# Selected excerpt
- - -
An advisory board of the Dutch government met with Commissioners Reginald Zaandam (United People’s Coalition, UPC) and Astrid McKenzie-Tatem (Progressive Labour Party, PLP) and ministry representatives in the conference room at Old Gin House.

Dutch Government Representative Gilbert Isabella and Hyden Gittens and Manus Twisk of Committee for Financial Supervision (CFT) were also called to be heard. Island Governor Gerald Berkel, Island Secretary Koos Bartelds, Island Council Members Richelline Leerdam and Clyde van Putten (both PLP) and Frini Adelka Spanner and Nicolaas Sneek (both Democratic Party, DP) were among the audience.

The Ministry’s standpoint is that the Executive Council is not admissible in the case since the instruction for the supervision was given to the Government Representative and the interests of the Executive Council are therefore not directly affected.

Commissioner McKenzie refuted this by pointing out that the letter was addressed directly to the Executive Council. A letter was sent separately to the Government Representative the day after. Moreover, the supervision means that all Executive Council decisions have to be shared with the Government Representative without delay, so the Council is directly affected.

McKenzie motivated the appeal in emphasizing that the consecutive phases of the procedure to come to an instruction like this were not followed by the Ministry. Instead, the supervision was imposed quite abruptly.

She also pointed at various inconsistencies in the Ministry’s motivation for the supervision on the basis of financial mismanagement. The appointment of a new investment officer without prior approval is an issue that the previous responsible Commissioner has already admitted was a result of misjudgement on his part. It can therefore not be used as justification for supervision, since it was not part of a pattern and did not happen again, according to McKenzie.

The appointment of her brother in another position did not go through, which McKenzie used to illustrate that the system of checks and balances actually works and does not require higher supervision.

Zaandam emphasized that no law was broken by any staff appointment and that if this turns out to be the case, the Governor and Government Representative are just as much to blame, because they were part of all procedures.

McKenzie concluded that the decision to impose supervision was based on arbitrary, subjective conclusions, while it makes it more difficult to actually remedy the situation.

Later, she also stated that there is no identification of what the actual problems are that need to be solved. “Is there a file? What are the points?" she asked.

She also stated there are solid agreements with CFT that work well. “So why is this supervision necessary? It is premature,” she maintained.


No boycott

The Ministry denied that the decision came out of the blue and stated that expertise and manpower had been offered to the Island Government on several occasions. It was said that there was no boycott of Statia, as McKenzie had mentioned, but “We do not feel to discuss other matters while the efficiency of the island’s administration is not in order,” said Director Kingdom Affairs at the Ministry of Home Affairs Erwin Arkenbout. The multi-annual plan, however, has been put on hold, he admitted.

He gave the high staff turnover and resulting lack of continuity as an explanation for the observed financial inefficiency and made a reference to the dismissal of the Head of the Finance Department. McKenzie explained that he was not sent away, but his contract had expired.
- - -
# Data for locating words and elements
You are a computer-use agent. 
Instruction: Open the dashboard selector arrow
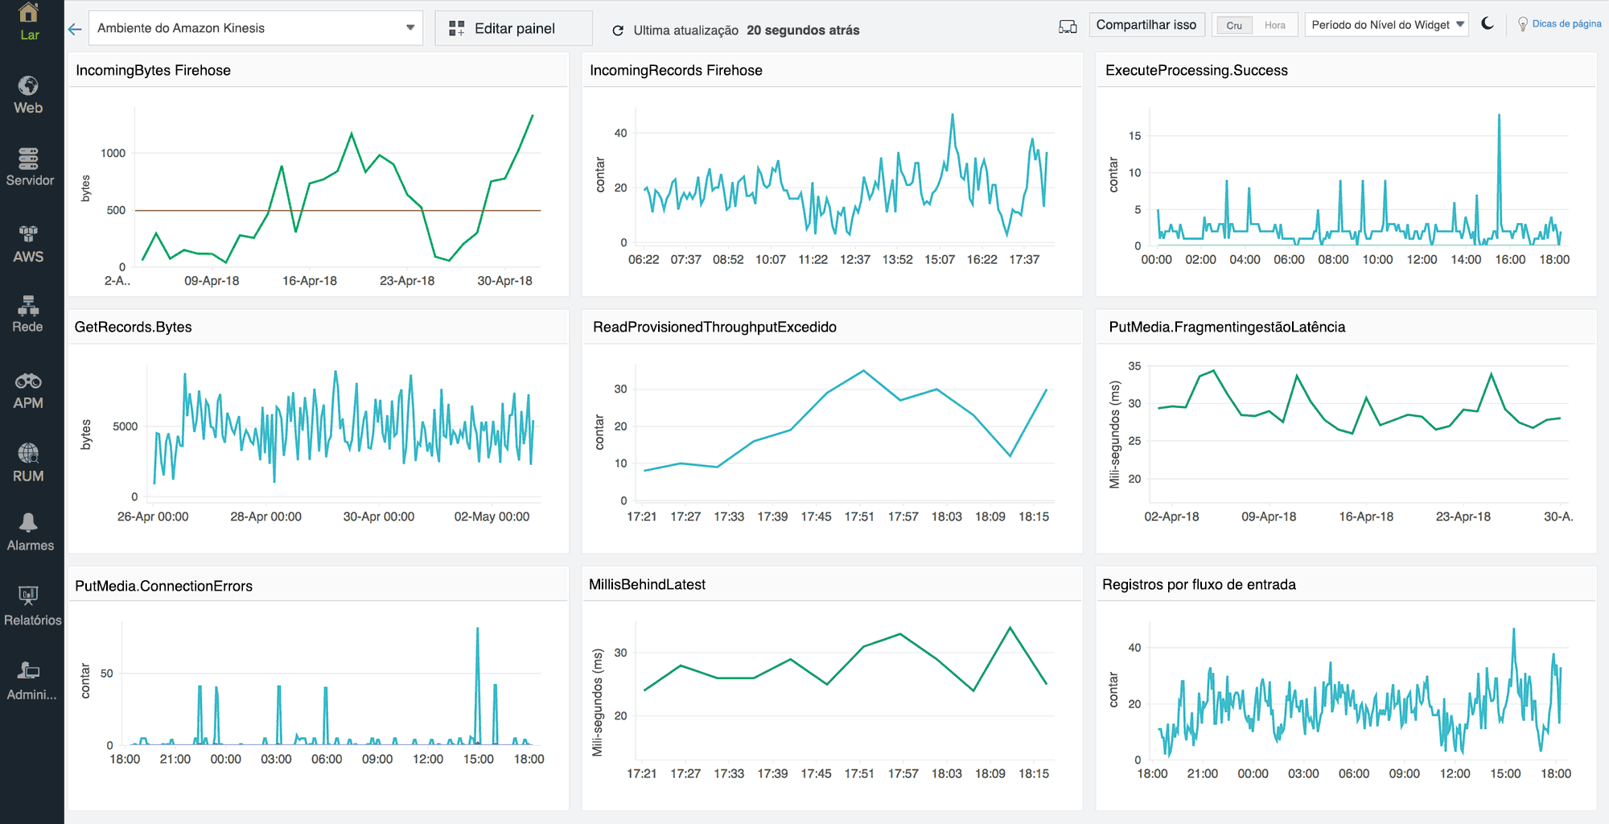pyautogui.click(x=411, y=27)
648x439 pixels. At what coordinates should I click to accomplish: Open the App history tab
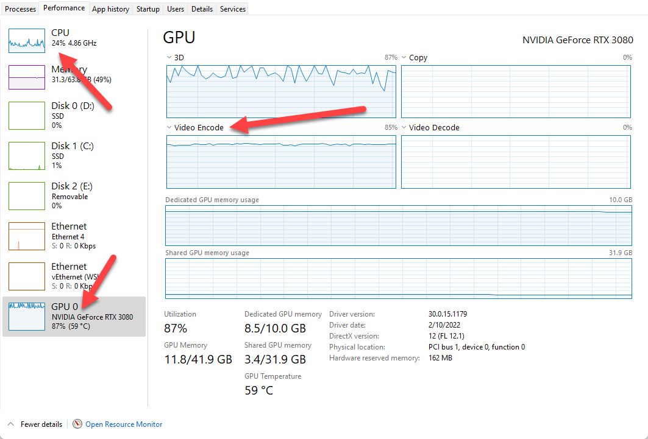(110, 9)
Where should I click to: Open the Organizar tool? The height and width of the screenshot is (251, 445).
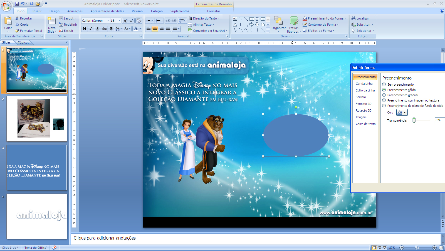pos(278,23)
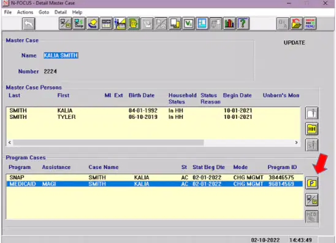Click the MENU icon in toolbar
This screenshot has height=243, width=336.
pyautogui.click(x=310, y=23)
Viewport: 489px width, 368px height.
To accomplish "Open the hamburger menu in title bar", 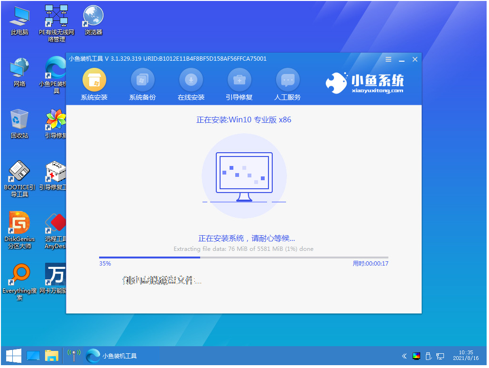I will (x=388, y=59).
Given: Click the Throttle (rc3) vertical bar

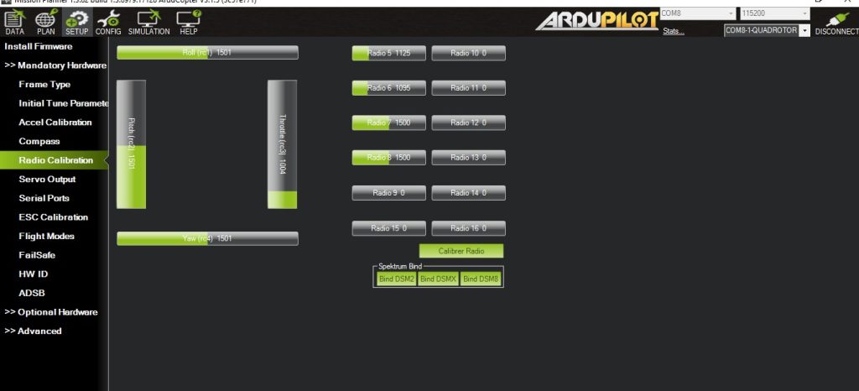Looking at the screenshot, I should (x=282, y=143).
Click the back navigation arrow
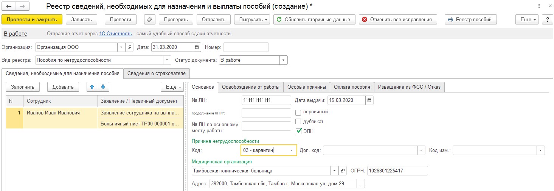Image resolution: width=554 pixels, height=191 pixels. pyautogui.click(x=9, y=6)
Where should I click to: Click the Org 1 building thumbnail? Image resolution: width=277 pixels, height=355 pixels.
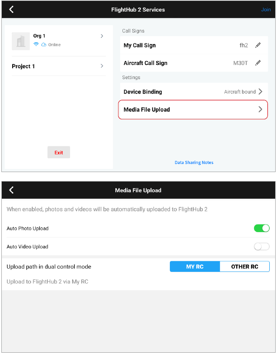20,41
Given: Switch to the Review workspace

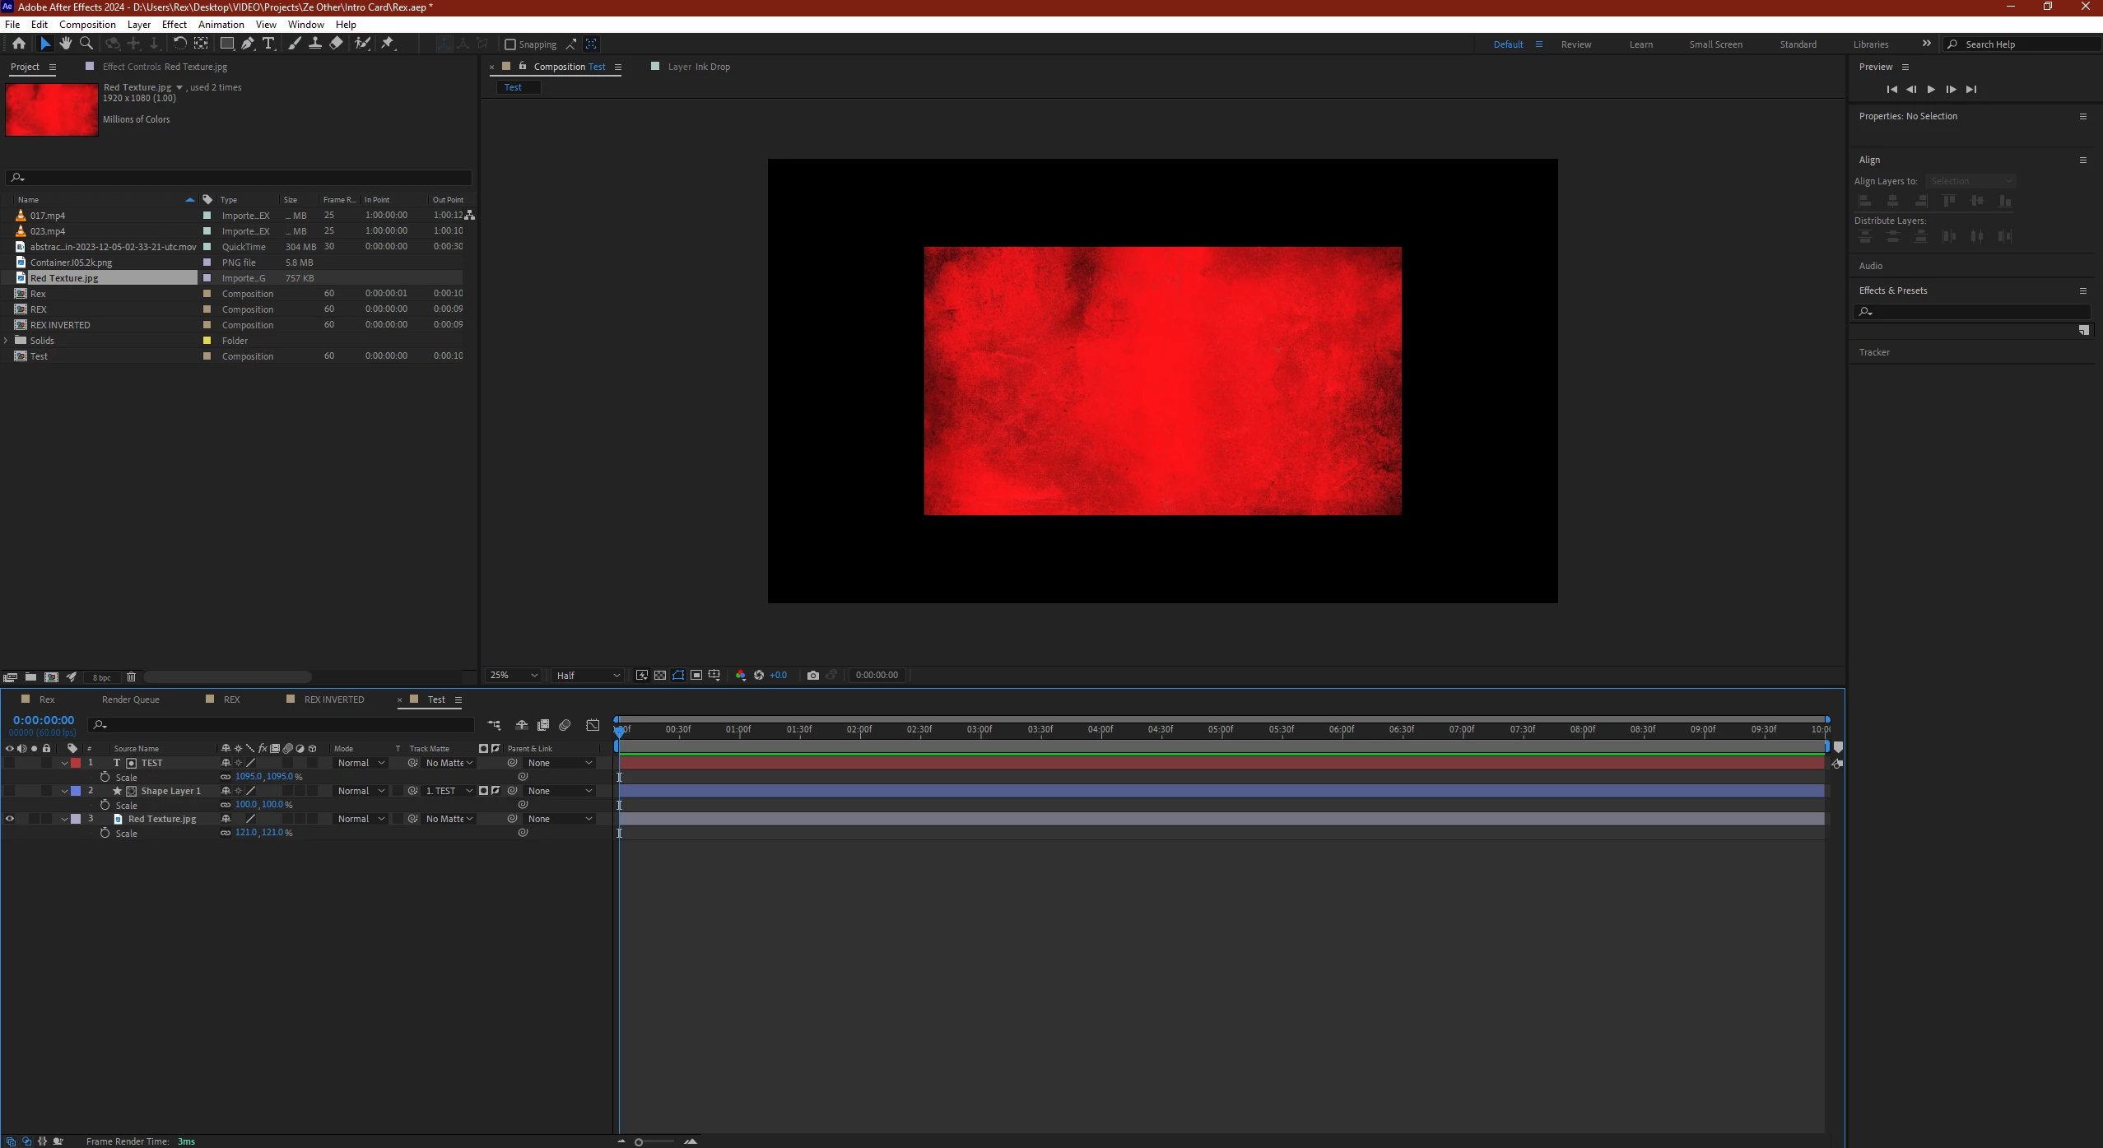Looking at the screenshot, I should click(x=1575, y=44).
- - -
# What you are asked to do
In the article above about the supervision hearing, condense the paragraph beginning "She also pointed at various inconsistencies" into a shorter version that keeps its main facts.

# Correct output
McKenzie pointed out inconsistencies in the Ministry's claim of financial mismanagement. She said the appointment of a new investment officer without prior approval could not justify supervision. The previous responsible Commissioner had already admitted it was his misjudgement, and it was a one-time event that was not part of a pattern.